India's reputation as the "Pharmacy of the World" was built on the ability to produce affordable medicines at scale. Union Minister of State for Health and Family Welfare Anupriya Patel now wants the country to move further up the knowledge chain and become a "Laboratory of the World". Her formulation is more than a memorable phrase. It identifies the next strategic frontier: discovery, research, clinical evidence and responsible artificial intelligence.

At the IIMA Healthcare Summit on "Advancing AI in Healthcare", Patel outlined uses of AI across drug discovery, personalised treatment, screening, clinical decision support and disease surveillance. The Akashvani report also recorded an important safeguard in her message: AI should complement clinical judgment, remain human-centred and operate with privacy protections.

Why India has a distinctive opportunity

India combines a vast and diverse healthcare system, a large technology workforce, strong pharmaceutical manufacturing and a growing network of medical institutions. That combination can support AI systems designed for real conditions rather than ideal laboratories. A screening tool that performs well across languages, skin tones, equipment types and rural settings could serve India and many other countries with similar constraints.

The opportunity is not simply to import foreign models and place them inside hospitals. India can develop its own validated datasets, clinical benchmarks and tools suited to its disease burden. It can build systems for tuberculosis screening, maternal health, pathology, ophthalmology, radiology and surveillance while strengthening research on new molecules and treatment pathways.

Under the Modi government, digital public infrastructure and the IndiaAI Mission have created a broader platform for this work. Healthcare, however, demands a higher standard than ordinary consumer technology. An inaccurate recommendation can affect a life. Every model needs clinical validation, clear accountability and continuous monitoring after deployment.

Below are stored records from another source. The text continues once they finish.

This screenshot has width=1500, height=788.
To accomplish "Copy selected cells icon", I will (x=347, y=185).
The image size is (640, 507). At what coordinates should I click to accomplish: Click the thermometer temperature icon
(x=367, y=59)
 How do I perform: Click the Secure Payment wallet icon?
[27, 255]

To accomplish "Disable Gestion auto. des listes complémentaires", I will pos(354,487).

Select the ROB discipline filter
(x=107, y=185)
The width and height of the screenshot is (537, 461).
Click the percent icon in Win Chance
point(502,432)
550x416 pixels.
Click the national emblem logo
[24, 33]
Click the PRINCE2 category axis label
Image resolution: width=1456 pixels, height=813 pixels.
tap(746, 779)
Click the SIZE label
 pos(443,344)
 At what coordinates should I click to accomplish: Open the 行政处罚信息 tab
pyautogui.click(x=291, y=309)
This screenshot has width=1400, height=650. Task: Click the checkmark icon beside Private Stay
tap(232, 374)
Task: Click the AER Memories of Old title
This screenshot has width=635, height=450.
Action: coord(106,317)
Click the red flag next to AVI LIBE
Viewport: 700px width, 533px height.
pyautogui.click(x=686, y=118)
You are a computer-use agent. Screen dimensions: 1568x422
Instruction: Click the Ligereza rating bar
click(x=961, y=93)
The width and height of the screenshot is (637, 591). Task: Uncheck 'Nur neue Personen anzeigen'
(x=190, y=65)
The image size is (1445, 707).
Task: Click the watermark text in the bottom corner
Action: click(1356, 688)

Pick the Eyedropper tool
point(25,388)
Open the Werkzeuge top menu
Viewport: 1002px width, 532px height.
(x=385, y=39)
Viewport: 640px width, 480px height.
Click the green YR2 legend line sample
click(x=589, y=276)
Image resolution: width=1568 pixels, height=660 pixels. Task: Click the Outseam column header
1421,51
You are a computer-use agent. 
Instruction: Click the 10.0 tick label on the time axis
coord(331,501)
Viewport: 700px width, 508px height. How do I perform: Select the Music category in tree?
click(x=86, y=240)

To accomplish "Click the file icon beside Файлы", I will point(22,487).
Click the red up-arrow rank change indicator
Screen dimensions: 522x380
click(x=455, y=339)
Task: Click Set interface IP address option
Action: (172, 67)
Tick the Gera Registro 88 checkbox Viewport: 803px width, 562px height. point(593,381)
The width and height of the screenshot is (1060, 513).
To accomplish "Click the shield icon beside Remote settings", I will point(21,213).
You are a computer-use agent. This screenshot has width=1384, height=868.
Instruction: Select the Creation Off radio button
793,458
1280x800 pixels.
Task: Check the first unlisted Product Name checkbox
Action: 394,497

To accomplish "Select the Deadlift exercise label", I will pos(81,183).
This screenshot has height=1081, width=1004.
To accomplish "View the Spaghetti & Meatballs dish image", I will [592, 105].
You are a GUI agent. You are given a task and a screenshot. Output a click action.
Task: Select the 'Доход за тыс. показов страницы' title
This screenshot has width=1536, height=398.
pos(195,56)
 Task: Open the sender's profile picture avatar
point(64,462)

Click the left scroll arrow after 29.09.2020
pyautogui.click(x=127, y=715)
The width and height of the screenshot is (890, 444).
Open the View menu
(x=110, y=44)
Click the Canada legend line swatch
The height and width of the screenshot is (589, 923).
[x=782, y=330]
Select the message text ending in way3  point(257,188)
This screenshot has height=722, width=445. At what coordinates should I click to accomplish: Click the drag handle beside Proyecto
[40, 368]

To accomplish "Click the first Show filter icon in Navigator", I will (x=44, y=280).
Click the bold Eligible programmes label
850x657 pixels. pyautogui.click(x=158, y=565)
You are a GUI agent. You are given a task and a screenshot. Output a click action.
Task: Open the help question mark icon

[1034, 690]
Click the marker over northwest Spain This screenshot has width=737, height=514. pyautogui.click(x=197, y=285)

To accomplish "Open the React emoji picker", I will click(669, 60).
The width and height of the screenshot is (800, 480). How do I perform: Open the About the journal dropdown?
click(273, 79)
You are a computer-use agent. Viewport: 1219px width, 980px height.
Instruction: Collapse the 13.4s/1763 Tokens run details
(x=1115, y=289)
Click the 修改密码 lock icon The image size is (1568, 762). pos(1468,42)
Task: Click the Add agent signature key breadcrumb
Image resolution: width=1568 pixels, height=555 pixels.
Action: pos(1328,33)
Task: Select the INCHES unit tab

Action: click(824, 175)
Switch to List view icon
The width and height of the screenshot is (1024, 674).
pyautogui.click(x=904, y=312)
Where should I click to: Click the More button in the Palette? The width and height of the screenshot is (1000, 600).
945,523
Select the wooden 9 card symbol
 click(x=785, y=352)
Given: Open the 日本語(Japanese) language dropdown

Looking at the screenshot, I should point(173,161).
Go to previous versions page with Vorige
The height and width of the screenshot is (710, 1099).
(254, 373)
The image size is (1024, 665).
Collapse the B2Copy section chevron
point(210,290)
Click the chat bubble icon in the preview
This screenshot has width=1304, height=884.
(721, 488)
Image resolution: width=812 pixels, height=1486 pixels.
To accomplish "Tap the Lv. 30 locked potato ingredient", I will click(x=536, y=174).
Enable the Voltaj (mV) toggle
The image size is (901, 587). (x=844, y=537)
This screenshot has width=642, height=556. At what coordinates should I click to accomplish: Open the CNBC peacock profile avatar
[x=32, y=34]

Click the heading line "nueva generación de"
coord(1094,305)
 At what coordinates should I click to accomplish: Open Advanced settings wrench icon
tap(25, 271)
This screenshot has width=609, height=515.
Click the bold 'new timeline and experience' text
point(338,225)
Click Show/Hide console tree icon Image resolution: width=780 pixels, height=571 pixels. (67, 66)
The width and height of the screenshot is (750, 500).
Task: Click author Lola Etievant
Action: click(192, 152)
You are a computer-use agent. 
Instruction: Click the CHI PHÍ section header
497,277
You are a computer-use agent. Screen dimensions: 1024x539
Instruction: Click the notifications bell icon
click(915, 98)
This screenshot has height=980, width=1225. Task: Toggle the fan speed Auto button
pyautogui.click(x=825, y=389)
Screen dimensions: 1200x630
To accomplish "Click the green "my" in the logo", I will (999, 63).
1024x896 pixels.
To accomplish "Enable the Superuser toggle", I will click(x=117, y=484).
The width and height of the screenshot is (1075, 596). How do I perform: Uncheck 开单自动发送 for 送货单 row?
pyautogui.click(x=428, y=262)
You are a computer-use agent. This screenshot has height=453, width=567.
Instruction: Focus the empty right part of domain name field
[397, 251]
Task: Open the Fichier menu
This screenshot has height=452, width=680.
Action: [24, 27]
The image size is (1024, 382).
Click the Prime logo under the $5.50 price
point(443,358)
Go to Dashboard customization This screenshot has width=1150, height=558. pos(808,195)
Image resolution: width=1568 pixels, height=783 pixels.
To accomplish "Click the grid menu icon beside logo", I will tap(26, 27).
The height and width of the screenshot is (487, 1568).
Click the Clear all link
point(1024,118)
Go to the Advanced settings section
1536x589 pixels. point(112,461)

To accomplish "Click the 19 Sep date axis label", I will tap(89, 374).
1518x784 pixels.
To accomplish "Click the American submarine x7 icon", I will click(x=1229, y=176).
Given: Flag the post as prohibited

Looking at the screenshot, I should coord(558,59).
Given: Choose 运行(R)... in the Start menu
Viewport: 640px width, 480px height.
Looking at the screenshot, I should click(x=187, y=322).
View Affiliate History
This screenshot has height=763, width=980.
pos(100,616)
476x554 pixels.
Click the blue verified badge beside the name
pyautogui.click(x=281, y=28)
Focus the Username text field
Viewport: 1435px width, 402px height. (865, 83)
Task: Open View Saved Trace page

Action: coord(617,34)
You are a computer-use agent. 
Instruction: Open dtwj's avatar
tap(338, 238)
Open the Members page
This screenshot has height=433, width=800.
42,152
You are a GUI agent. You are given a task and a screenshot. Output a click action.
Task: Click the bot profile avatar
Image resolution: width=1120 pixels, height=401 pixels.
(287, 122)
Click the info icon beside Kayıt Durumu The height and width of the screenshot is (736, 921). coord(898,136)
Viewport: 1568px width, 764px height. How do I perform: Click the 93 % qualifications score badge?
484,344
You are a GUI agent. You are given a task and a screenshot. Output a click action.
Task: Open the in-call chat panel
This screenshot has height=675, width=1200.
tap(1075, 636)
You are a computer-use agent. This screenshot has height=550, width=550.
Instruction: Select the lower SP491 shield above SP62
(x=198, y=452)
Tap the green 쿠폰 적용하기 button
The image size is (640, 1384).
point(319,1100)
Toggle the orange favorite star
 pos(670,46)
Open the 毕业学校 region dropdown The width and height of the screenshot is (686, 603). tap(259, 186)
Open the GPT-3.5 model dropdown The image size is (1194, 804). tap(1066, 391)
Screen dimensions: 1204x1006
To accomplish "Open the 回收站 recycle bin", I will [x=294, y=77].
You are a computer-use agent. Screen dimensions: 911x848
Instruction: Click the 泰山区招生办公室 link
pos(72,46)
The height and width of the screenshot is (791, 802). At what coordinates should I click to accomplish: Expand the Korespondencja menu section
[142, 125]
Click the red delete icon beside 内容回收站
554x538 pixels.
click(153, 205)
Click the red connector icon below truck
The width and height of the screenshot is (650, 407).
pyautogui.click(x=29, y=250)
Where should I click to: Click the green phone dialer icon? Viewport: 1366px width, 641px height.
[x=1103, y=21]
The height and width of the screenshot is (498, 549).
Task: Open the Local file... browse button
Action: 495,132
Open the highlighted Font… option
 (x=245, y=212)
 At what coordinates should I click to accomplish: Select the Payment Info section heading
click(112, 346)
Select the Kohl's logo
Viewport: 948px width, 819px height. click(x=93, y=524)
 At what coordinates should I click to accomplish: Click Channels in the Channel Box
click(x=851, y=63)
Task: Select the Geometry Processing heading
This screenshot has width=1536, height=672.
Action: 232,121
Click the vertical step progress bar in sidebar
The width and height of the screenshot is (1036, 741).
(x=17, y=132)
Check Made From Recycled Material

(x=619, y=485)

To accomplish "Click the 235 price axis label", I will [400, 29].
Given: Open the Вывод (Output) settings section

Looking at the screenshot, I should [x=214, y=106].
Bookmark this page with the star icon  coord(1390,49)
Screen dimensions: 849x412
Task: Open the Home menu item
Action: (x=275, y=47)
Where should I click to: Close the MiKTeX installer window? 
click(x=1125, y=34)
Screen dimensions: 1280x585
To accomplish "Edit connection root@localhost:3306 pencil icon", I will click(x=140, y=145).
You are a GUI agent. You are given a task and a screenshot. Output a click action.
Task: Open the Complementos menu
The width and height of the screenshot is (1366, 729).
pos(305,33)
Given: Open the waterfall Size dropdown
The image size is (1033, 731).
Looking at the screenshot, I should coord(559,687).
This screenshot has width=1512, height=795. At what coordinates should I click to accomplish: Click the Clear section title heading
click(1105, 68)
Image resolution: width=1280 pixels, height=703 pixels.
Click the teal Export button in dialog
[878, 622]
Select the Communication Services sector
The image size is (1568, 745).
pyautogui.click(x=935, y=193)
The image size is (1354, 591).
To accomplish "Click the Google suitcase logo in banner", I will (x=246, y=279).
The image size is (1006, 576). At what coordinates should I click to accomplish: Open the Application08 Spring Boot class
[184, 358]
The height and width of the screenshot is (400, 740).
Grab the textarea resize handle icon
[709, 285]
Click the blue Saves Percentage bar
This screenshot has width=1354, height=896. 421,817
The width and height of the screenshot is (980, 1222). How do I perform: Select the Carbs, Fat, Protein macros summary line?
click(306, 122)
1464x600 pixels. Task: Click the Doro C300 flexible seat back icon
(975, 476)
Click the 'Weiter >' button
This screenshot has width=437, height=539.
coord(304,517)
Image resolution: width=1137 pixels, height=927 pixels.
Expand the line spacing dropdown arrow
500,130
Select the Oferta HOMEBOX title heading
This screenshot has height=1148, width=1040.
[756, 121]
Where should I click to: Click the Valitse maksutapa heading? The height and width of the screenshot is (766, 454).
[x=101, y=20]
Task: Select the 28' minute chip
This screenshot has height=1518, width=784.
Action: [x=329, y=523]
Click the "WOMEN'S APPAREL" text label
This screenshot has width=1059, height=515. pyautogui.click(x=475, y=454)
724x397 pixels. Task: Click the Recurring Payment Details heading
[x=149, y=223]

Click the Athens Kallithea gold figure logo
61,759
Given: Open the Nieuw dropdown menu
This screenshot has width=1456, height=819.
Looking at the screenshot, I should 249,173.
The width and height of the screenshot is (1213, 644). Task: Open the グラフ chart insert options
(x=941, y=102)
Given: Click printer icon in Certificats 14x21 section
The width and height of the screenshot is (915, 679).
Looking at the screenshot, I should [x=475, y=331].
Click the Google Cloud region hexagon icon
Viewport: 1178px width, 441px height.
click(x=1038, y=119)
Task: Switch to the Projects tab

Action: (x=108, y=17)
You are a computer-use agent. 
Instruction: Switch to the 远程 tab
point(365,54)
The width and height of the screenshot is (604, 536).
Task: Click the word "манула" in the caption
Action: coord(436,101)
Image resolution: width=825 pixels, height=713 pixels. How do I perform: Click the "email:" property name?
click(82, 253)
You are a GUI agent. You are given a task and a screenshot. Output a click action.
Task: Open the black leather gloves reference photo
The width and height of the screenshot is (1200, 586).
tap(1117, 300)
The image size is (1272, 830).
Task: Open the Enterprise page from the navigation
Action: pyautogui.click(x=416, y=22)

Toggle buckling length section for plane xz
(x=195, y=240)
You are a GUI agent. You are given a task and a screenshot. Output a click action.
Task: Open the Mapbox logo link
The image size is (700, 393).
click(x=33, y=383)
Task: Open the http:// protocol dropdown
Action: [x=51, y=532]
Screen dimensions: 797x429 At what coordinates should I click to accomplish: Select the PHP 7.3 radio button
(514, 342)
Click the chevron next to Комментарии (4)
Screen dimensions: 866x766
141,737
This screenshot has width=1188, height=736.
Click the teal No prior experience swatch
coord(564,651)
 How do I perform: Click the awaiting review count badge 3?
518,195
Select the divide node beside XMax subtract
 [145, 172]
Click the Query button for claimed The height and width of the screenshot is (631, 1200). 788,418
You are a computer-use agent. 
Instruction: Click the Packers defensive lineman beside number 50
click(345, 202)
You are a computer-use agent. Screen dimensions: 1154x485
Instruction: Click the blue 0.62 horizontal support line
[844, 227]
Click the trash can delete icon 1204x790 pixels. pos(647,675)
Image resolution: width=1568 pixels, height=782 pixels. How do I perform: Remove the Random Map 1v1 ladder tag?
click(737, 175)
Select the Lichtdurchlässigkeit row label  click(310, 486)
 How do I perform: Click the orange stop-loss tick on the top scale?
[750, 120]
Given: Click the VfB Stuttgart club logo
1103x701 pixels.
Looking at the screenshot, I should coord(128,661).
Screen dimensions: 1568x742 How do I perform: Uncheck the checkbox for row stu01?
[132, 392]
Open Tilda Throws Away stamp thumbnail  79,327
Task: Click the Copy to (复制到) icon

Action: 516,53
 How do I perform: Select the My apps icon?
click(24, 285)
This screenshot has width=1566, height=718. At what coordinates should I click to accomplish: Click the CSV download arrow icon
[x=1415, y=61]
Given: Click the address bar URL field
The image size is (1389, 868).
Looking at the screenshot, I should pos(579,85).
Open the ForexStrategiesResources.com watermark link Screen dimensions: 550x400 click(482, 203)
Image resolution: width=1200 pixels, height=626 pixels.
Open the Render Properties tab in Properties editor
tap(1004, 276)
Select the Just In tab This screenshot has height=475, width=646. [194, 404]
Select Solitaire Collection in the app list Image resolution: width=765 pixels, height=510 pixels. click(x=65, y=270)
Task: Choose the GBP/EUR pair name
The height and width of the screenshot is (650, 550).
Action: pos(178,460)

Centres of Excellence must connect research to care

Patel referred to AI healthcare Centres of Excellence at AIIMS Delhi, PGIMER Chandigarh and AIIMS Rishikesh. These institutions can become anchors for national standards if they work with hospitals, start-ups, engineering institutes and state health systems. Their role should include testing models on diverse populations, publishing performance evidence and developing protocols that clinicians can understand.

A Centre of Excellence should not become an isolated demonstration lab. Its success should be measured in shorter diagnosis time, fewer missed cases, reduced administrative load and better access in underserved districts. Tools that work in a premier institute must also be tested where bandwidth, equipment and specialist availability are limited.

The minister also highlighted the Rs 5,000 crore Promotion of Research and Innovation in Pharma-MedTech, or PRIP, scheme. Linking research finance with AI capabilities can accelerate molecule discovery, trial design, medical devices and manufacturing processes. The larger goal should be Indian intellectual property that reaches patients, not patents that remain on a shelf.

Responsible AI is an advantage, not a brake

Privacy and safety are sometimes presented as obstacles to speed. In healthcare they are foundations of adoption. Patients must know how sensitive data is used. Hospitals must control access. Researchers need secure ways to analyse information without exposing identity. Models should be tested for bias and should show clinicians the limits of their recommendations.

The principle that AI complements rather than replaces clinical judgment is especially important. A doctor sees context that a model may miss: symptoms expressed imperfectly, family circumstances, treatment adherence and local disease patterns. AI can prioritise scans, identify patterns and reduce repetitive work, but responsibility cannot be delegated to an opaque output.

India can turn responsible design into a global strength. Countries looking for affordable health technology will value systems that are transparent, validated and adaptable. Standards developed for India's scale could become exportable alongside medicines and medical devices.

Skills and public capacity

The workforce must evolve with the technology. Doctors and nurses need enough data literacy to question a model. Engineers need exposure to clinical workflows and ethics. Hospital administrators need procurement standards that assess evidence, cybersecurity, integration and long-term support rather than buying an attractive pilot.

Public investment is essential because many valuable applications serve patients who are not immediately profitable. Disease surveillance, primary-care triage and public-hospital workflow tools may generate large social returns even when commercial revenue is modest. Government-backed research can reduce early risk while insisting on open evaluation.

The next chapter of Indian health innovation

India's pharmaceutical success came from combining scientific capability, manufacturing scale and policy support. The proposed laboratory phase requires a similar alignment across medicine, computation, regulation and public health. It will take patience; discovery and clinical validation cannot be compressed into a launch event.

Anupriya Patel's call sets the correct level of ambition. India should continue supplying affordable medicines to the world while creating more of the science, evidence and technology behind tomorrow's care. With responsible AI, strong public institutions and sustained research funding, the journey from pharmacy to laboratory can become a defining achievement of India's next development decade.